RAW RECORDS:
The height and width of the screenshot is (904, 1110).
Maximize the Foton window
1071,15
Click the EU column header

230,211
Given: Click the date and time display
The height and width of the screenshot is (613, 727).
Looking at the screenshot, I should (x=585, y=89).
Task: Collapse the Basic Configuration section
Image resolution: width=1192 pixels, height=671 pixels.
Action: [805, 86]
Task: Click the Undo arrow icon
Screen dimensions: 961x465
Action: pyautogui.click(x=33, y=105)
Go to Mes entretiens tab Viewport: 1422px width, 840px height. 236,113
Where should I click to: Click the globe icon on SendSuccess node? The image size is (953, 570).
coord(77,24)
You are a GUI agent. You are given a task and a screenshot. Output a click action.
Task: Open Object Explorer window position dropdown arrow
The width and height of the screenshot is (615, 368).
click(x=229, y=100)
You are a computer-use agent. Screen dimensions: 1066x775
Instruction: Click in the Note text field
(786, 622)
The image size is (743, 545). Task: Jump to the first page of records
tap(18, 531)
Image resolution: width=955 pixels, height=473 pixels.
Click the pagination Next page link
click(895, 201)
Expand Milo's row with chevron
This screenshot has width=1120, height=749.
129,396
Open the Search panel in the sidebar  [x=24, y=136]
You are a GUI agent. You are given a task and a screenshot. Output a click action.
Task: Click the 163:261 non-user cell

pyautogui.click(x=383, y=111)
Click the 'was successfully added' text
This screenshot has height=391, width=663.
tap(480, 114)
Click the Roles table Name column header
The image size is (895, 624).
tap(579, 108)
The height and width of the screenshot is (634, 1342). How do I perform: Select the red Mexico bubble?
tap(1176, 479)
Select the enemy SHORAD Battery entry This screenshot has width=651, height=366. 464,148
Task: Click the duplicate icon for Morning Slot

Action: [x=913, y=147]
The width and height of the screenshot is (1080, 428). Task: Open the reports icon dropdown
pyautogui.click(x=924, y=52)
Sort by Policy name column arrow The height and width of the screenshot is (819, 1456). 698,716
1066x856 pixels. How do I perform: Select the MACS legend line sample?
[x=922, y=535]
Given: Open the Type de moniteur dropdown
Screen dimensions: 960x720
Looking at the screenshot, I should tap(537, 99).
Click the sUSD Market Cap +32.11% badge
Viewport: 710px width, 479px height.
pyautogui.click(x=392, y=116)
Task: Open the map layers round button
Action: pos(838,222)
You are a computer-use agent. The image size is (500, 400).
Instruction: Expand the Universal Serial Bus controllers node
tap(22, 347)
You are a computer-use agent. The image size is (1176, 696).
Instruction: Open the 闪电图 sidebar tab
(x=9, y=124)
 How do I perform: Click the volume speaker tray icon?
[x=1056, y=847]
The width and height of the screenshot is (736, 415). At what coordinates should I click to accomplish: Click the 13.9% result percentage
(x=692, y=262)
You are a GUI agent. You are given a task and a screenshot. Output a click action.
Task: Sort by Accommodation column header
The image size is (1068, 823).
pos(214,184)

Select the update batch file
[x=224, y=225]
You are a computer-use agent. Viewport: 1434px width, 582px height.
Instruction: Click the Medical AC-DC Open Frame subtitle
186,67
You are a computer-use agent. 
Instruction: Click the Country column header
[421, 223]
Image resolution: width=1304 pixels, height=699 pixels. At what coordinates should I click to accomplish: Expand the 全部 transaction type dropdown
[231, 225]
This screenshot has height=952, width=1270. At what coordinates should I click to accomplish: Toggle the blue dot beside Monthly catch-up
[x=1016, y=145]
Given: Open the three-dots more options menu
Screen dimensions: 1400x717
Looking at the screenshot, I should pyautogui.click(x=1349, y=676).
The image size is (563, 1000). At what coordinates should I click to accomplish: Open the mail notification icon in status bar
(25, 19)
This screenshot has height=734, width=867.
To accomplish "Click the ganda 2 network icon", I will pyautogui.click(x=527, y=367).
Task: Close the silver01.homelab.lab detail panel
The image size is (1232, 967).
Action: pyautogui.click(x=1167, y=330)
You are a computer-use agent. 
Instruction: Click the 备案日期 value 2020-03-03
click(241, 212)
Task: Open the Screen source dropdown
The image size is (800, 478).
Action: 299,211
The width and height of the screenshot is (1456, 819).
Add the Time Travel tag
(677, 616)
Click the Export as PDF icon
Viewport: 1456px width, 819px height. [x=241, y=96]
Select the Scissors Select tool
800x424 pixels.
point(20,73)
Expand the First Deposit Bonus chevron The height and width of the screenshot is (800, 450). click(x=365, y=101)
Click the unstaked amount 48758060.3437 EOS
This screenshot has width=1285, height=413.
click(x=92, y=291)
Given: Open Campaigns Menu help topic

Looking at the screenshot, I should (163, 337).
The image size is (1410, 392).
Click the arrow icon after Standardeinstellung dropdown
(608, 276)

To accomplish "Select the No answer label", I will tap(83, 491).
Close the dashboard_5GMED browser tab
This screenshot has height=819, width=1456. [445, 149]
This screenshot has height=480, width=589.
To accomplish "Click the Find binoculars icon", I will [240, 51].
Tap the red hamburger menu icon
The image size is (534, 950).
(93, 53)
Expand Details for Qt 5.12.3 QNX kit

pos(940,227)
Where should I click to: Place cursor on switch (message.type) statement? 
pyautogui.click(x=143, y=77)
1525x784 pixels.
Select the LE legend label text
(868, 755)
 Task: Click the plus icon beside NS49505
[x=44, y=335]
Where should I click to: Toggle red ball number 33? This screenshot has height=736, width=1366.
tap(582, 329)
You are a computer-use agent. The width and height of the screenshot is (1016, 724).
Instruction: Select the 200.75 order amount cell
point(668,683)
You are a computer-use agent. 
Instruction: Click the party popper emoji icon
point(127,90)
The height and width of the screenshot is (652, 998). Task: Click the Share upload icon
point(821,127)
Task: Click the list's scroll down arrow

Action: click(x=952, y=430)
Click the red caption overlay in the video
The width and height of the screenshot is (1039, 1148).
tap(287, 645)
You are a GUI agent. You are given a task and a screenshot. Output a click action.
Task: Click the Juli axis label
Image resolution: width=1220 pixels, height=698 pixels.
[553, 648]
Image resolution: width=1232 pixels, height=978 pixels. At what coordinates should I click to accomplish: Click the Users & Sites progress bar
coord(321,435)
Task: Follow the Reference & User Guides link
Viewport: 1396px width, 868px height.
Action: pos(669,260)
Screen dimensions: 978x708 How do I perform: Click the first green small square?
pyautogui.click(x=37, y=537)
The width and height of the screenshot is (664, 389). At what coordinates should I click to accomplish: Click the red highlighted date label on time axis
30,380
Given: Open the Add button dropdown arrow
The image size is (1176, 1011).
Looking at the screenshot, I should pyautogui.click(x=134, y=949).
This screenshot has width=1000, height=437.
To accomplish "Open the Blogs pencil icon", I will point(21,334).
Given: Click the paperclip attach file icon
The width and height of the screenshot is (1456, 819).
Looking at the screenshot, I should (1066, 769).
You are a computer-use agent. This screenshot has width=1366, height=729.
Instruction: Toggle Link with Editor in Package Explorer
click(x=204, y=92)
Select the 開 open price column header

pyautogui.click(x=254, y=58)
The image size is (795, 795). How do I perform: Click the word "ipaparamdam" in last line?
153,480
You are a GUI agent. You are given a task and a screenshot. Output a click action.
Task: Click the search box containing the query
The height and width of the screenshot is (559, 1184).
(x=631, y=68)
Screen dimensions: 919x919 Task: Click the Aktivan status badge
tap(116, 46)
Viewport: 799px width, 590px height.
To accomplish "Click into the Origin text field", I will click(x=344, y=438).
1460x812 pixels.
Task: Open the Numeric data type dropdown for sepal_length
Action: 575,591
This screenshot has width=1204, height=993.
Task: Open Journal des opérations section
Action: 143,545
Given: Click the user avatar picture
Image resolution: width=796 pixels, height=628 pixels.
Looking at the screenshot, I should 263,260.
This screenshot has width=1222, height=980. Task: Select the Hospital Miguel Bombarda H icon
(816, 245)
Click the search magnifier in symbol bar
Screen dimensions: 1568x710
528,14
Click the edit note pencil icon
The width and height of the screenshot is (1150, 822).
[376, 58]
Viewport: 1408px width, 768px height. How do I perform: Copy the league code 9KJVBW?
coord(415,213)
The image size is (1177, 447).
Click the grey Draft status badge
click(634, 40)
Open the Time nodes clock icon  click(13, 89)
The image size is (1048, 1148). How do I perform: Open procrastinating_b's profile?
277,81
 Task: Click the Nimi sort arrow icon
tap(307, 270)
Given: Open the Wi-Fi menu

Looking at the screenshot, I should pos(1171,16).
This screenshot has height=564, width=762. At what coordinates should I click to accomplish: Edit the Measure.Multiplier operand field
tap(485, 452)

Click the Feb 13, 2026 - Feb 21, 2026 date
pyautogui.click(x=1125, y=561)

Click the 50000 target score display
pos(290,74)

EXERCISE DIRECTIONS: Recast everything from the start of the records down to the line containing "tap(18, 531)", inclusive, as a Markdown table with the columns Row and Line text, leaving out blank lines.

OUTPUT OF THE TASK:
| Row | Line text |
|---|---|
| 1 | The height and width of the screenshot is (904, 1110). |
| 2 | Maximize the Foton window |
| 3 | 1071,15 |
| 4 | Click the EU column header |
| 5 | 230,211 |
| 6 | Given: Click the date and time display |
| 7 | The height and width of the screenshot is (613, 727). |
| 8 | Looking at the screenshot, I should (x=585, y=89). |
| 9 | Task: Collapse the Basic Configuration section |
| 10 | Image resolution: width=1192 pixels, height=671 pixels. |
| 11 | Action: [805, 86] |
| 12 | Task: Click the Undo arrow icon |
| 13 | Screen dimensions: 961x465 |
| 14 | Action: pyautogui.click(x=33, y=105) |
| 15 | Go to Mes entretiens tab Viewport: 1422px width, 840px height. 236,113 |
| 16 | Where should I click to: Click the globe icon on SendSuccess node? The image size is (953, 570). |
| 17 | coord(77,24) |
| 18 | You are a GUI agent. You are given a task and a screenshot. Output a click action. |
| 19 | Task: Open Object Explorer window position dropdown arrow |
| 20 | The width and height of the screenshot is (615, 368). |
| 21 | click(x=229, y=100) |
| 22 | You are a computer-use agent. Screen dimensions: 1066x775 |
| 23 | Instruction: Click in the Note text field |
| 24 | (786, 622) |
| 25 | The image size is (743, 545). Task: Jump to the first page of records |
| 26 | tap(18, 531) |